I am still working on the Trillions book by Lucas, Ballay, and McManus that I mentioned in my last blog. The major message in the book is that as computer capability and information on the internet continue to increase (which they will) we will hit a wall with our present approach to information and the internet; that our use of server-client channels, company owned seperate “clouds”, differentiated hardware and software, and retention of old and once adequate formats will result in death through complexity and frustration on the part of users. Not being a computer person, I am going to discuss this book with a couple of friends who are, before I comment on such larger issues.
However, I must admit I resonate with many smaller examples of increasing problems in the book. I am finding it takes more time to find what I want on the internet because of the increasing number of locations my search engine finds for me, and more and more redundancy and unsubstantiated opinion on the internet in general. I just looked up bed bugs on Google, and of course received 3,400,000 pertinent pages in 0.25 seconds. But most of the pages I looked at (many fewer than 3,400,000) said the same thing (they don’t carry germs, they feed at night, they are flat, etc.) and suggested the same cure (tear up your bedroom, look for black bug poop, vacuum, etc.). A few were more valuable than the others. I would have liked to just be guided to the few. Same results if you look up anything having to do with medicine. Ten pages would be enough and easier to deal with in most of these searches. But more and more appear, since there is no barrier to putting them up.

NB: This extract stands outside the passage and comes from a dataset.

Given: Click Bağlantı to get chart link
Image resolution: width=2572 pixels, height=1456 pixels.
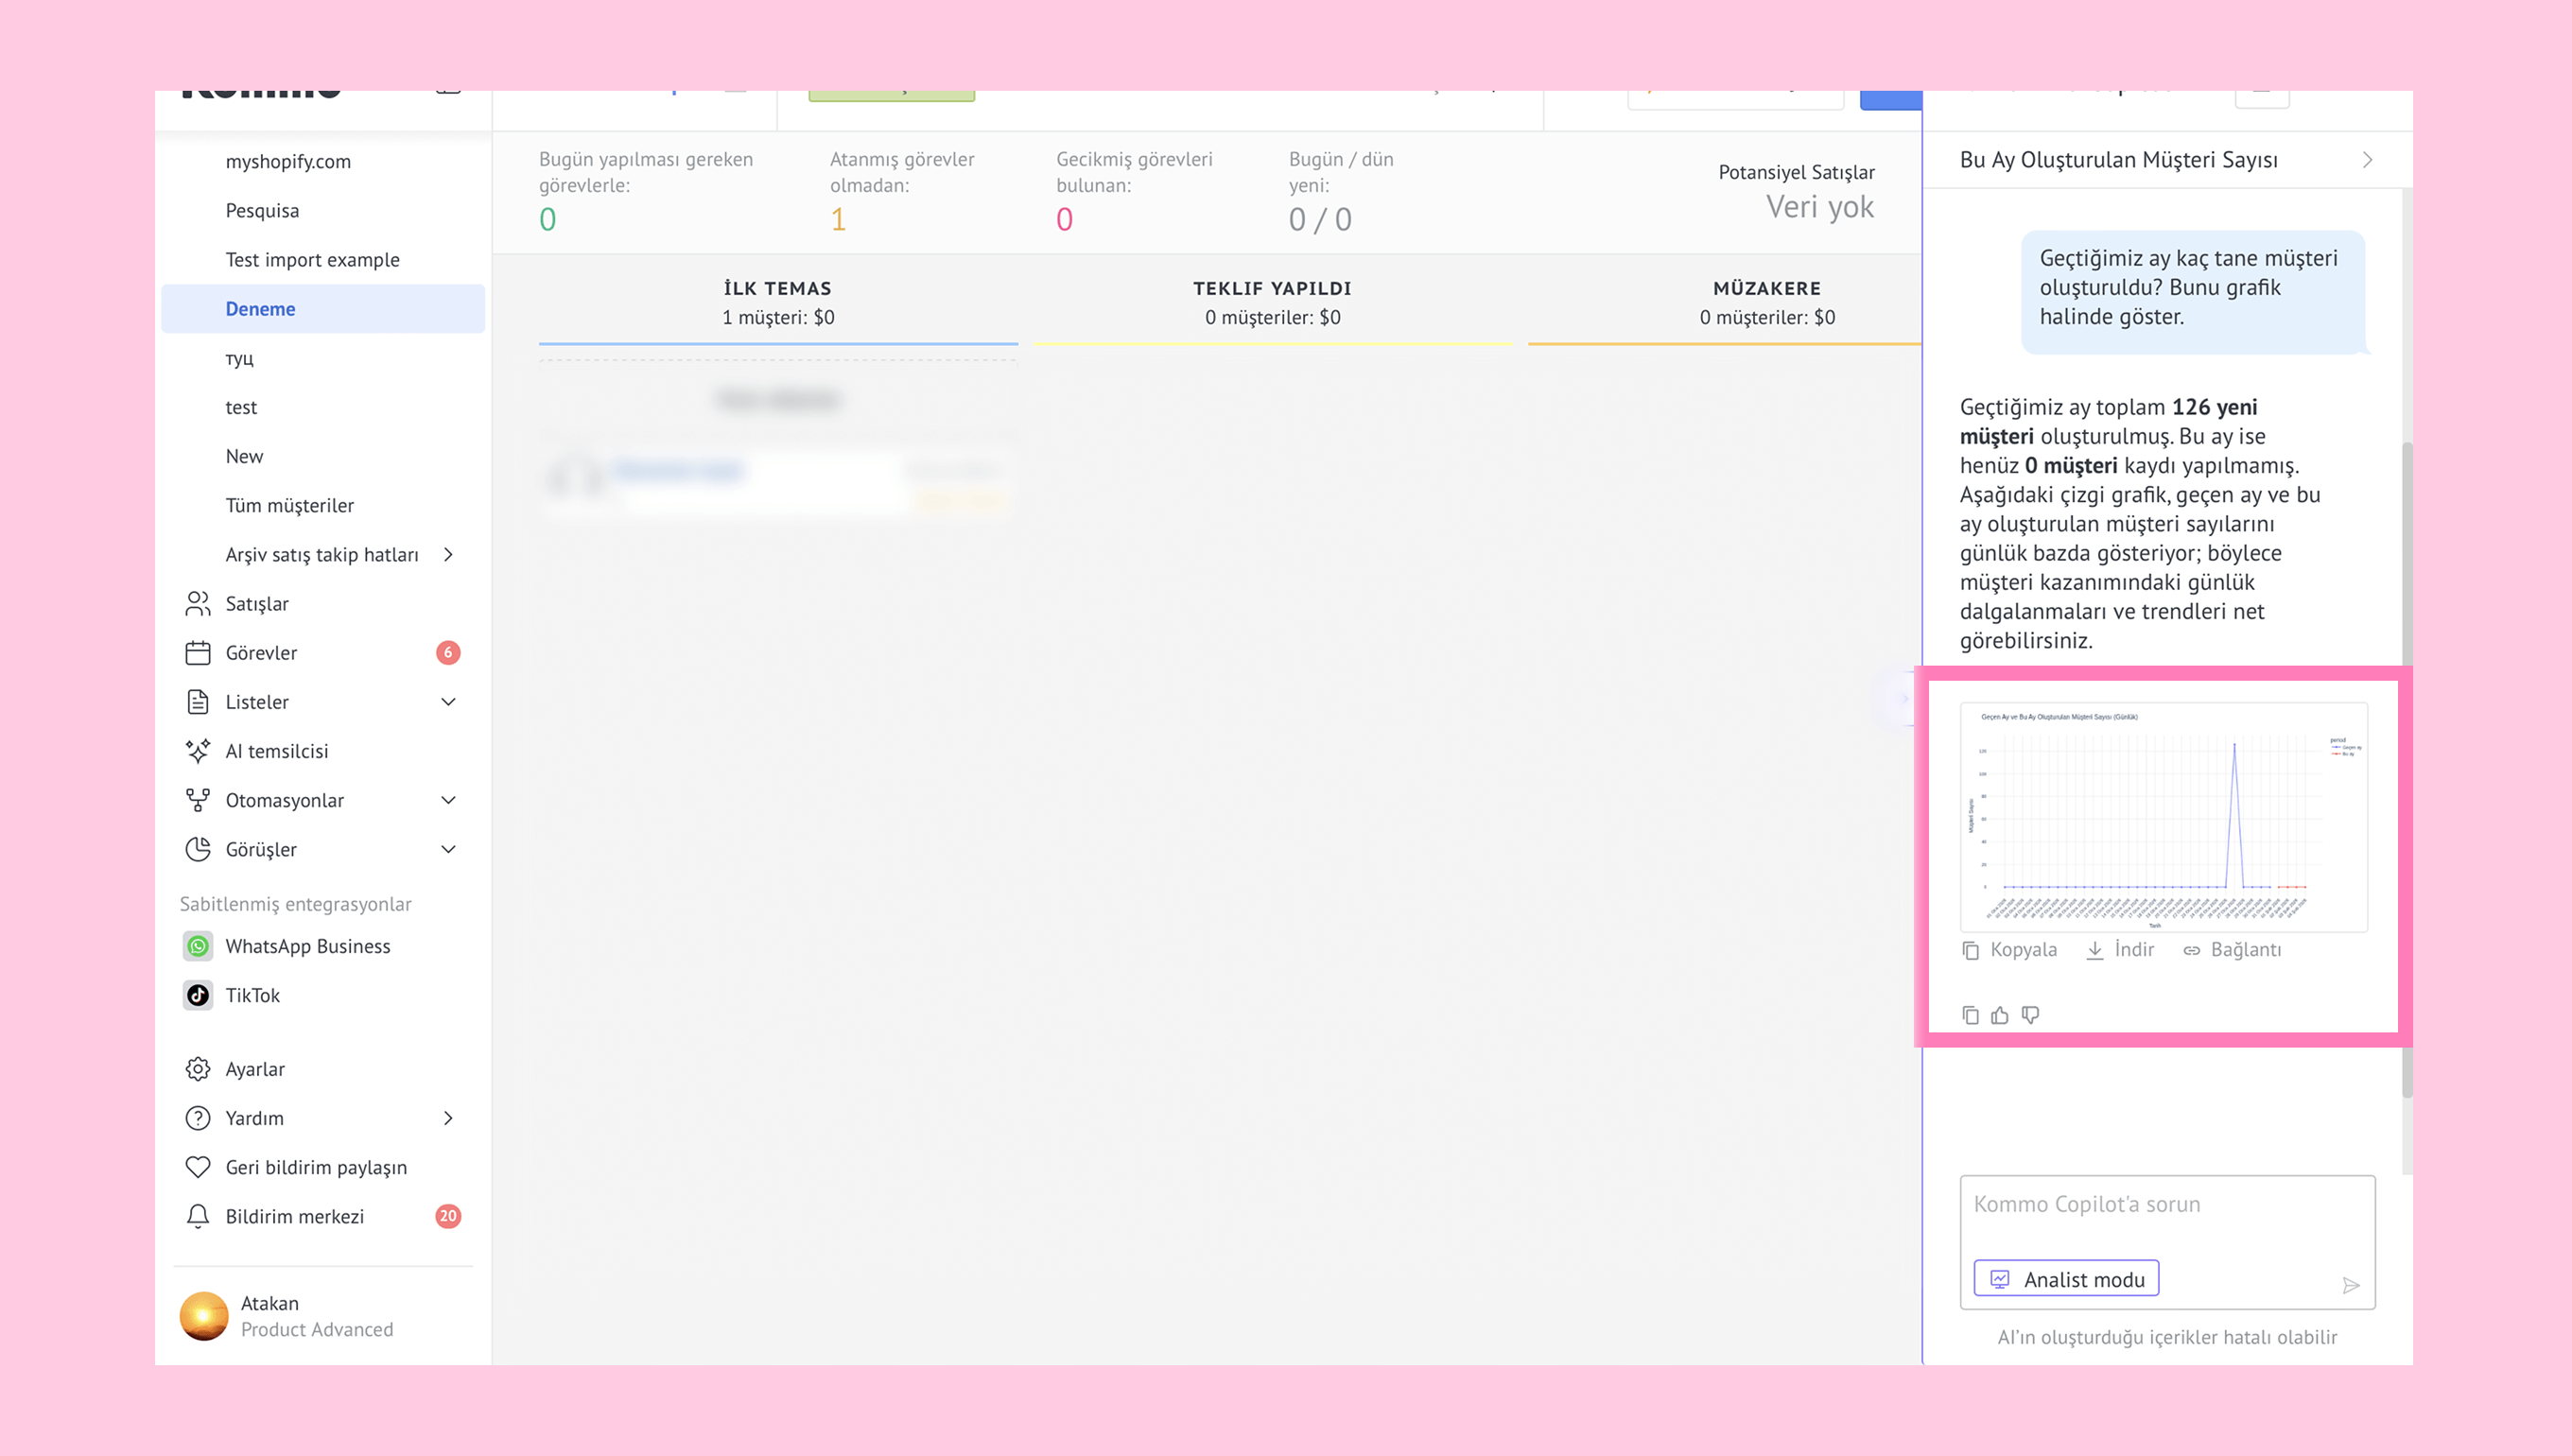Looking at the screenshot, I should point(2232,950).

One of my favorite escape-book authors is a very prolific Pulitzer Prize winning journalist named John Camp, who writes under the pen-name John Sandford. In one of his latest books, Silken Prey, he features a couple of satisfyingly edgy computer experts. The hero, a detective named Lucas Davenport, also has a computer background. At one point Davenport, while trying to research some suspects, states “I really need to get background on them. But all I get from Google is a lot of shit”. One of his experts, a woman who goes by the name of ICE, replies “You know that old thing about “Garbage in, garbage out?” “Yeah” says Lucas. " "Google is now the biggest pile of garbage ever assembled on earth”, ICE says. “Give it a couple of more years, and you won’t be able to find anything in it”.
When feelings are common enough to make it into a John Sandford book, they are common indeed.
As to software, some time ago I replaced a dead Mac, and the new one came with a OS 7 level operating system, which did not like my Adobe Photoshop or Microsoft office suite, resisted showing me the scan bar, and refused to offer up the two little arrows on the right of the page which let one move incrementally through a document or photograph. It also offered me new “features” which I found unnecessary and complicated. I went back to OS 6.8, which although perhaps not as “advanced”, was one with which I was totally familiar, more than adequate, liked the applications I was used to, and did not require that I acquire new habits and skills. I was reminded of the days in which Dell would for an extra $150 sell a PC with Windows XP, which Microsoft had announced they would no longer service, rather than one containing the newer Windows Vista. They had lots of buyers. I am still using my Mac OS 6.8 and happy with it, but soon something will make it inconvenient for me to do so, and I will be spending time learning how to do things I once knew how to do in a different way and cursing because I can't disable features I don't want.